WHAT IS NEEDED — Only lines, not pictures: please repeat exactly the lines from the one with "You are a computer-use" through the end of the listing.

EXERCISE DATA —
════════════════

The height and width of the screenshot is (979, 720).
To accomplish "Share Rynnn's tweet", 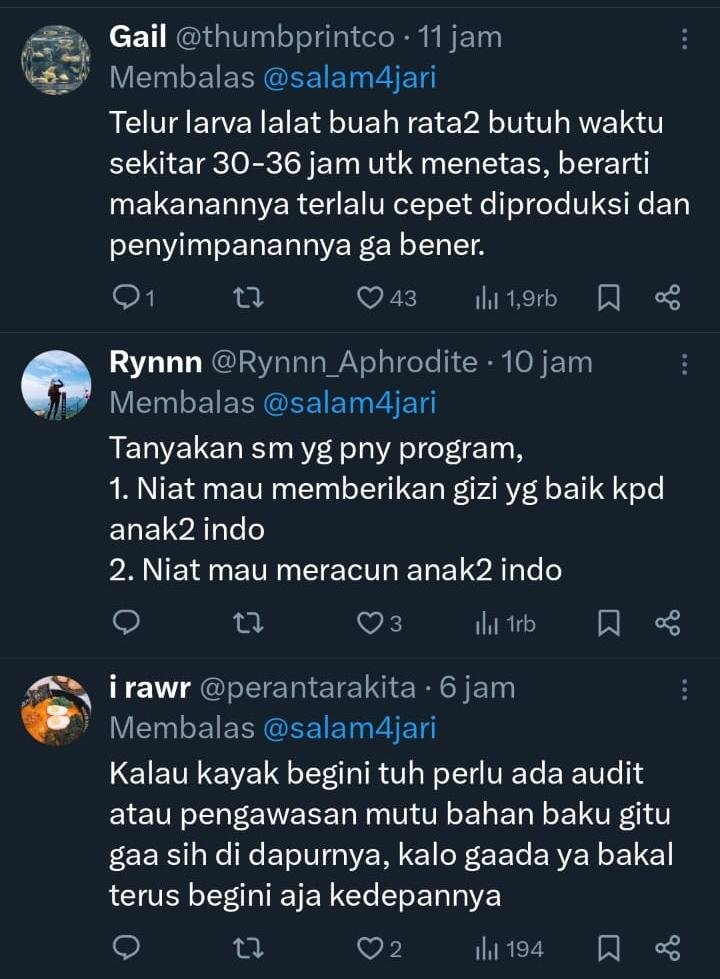I will click(667, 623).
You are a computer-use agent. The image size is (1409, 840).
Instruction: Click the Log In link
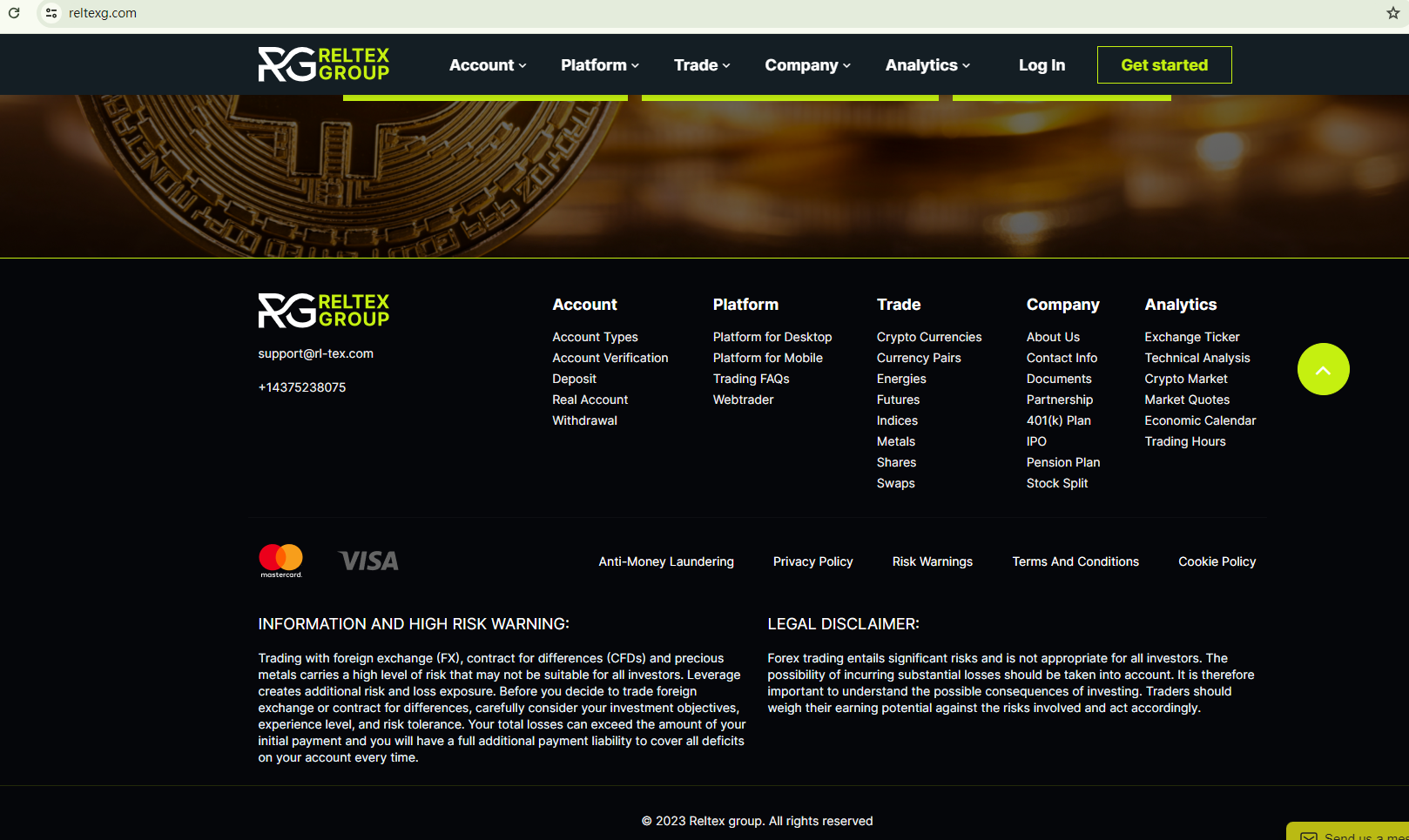point(1042,65)
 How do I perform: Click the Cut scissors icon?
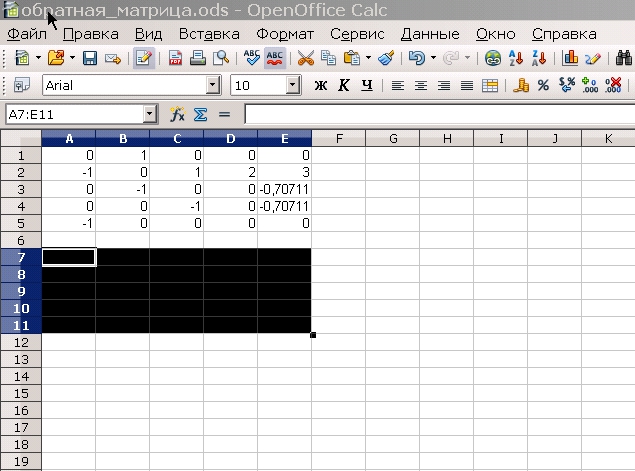[x=305, y=59]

════════════════

COMPLETED EXERCISE —
You are a computer-use agent. The image size is (1409, 840).
Instruction: Click the Log In link
point(1042,65)
 How do I perform: Click the Cut scissors icon?
[x=305, y=59]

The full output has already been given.